Data provided:
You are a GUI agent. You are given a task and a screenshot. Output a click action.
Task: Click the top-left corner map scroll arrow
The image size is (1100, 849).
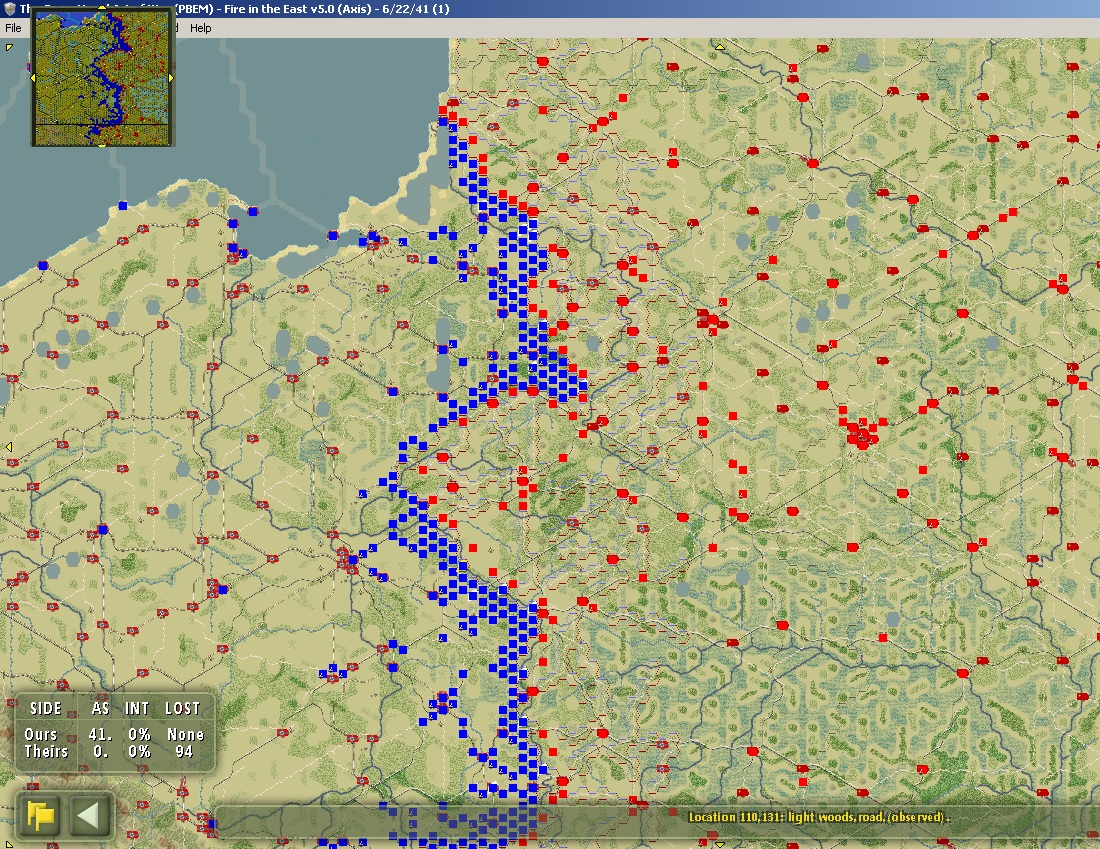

* * *

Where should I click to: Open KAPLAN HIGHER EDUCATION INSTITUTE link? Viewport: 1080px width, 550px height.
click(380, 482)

Exercise instructions: Working from the data above, extract solely the lines from the one containing "Task: Click the" through the one containing "The image size is (1100, 849).", exactly as they appear, both included.

Solution to this exercise:
Task: Click the top-left corner map scroll arrow
The image size is (1100, 849).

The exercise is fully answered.